[Entries provided]
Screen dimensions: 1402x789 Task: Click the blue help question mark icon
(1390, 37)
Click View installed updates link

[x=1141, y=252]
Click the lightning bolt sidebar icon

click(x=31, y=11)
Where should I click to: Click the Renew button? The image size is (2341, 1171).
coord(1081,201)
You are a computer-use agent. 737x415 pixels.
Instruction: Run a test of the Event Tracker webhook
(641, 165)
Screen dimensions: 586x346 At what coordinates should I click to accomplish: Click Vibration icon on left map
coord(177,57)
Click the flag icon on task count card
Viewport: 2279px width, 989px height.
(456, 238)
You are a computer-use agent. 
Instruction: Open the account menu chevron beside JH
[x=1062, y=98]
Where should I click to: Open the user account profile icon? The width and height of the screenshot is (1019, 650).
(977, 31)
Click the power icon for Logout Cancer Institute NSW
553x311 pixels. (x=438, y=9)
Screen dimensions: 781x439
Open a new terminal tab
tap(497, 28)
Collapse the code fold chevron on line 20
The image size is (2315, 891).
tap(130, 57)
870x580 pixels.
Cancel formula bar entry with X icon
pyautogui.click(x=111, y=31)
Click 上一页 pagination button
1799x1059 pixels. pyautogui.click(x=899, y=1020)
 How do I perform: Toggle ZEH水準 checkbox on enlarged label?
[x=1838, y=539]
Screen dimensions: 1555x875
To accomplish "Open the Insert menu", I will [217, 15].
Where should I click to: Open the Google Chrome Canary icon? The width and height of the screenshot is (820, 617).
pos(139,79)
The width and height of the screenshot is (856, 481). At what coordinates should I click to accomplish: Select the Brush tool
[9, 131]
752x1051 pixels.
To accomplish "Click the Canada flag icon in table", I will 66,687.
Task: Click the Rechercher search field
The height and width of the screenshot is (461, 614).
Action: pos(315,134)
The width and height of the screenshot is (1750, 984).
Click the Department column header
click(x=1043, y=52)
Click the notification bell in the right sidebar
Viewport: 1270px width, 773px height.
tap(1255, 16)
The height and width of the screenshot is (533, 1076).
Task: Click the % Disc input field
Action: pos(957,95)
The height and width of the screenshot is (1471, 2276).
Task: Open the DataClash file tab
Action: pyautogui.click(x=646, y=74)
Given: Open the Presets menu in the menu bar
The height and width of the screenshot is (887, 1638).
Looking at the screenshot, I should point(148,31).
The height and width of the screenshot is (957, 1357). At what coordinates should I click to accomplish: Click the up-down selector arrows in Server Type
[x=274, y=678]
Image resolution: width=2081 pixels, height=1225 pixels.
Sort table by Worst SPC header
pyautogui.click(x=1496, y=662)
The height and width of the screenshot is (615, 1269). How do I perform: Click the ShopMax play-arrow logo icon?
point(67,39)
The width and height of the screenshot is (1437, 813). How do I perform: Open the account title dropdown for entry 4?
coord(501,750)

[What you will do] Among the records above, a stretch begins at the line containing "Open a new terminal tab" and ends at the line containing "The width and height of the screenshot is (1750, 984).". Restate that stretch word for word, and nothing else.

[Your solution]
Open a new terminal tab
tap(497, 28)
Collapse the code fold chevron on line 20
The image size is (2315, 891).
tap(130, 57)
870x580 pixels.
Cancel formula bar entry with X icon
pyautogui.click(x=111, y=31)
Click 上一页 pagination button
1799x1059 pixels. pyautogui.click(x=899, y=1020)
 How do I perform: Toggle ZEH水準 checkbox on enlarged label?
[x=1838, y=539]
Screen dimensions: 1555x875
To accomplish "Open the Insert menu", I will [217, 15].
Where should I click to: Open the Google Chrome Canary icon? The width and height of the screenshot is (820, 617).
pos(139,79)
The width and height of the screenshot is (856, 481). At what coordinates should I click to accomplish: Select the Brush tool
[9, 131]
752x1051 pixels.
To accomplish "Click the Canada flag icon in table", I will 66,687.
Task: Click the Rechercher search field
The height and width of the screenshot is (461, 614).
Action: pos(315,134)
The width and height of the screenshot is (1750, 984).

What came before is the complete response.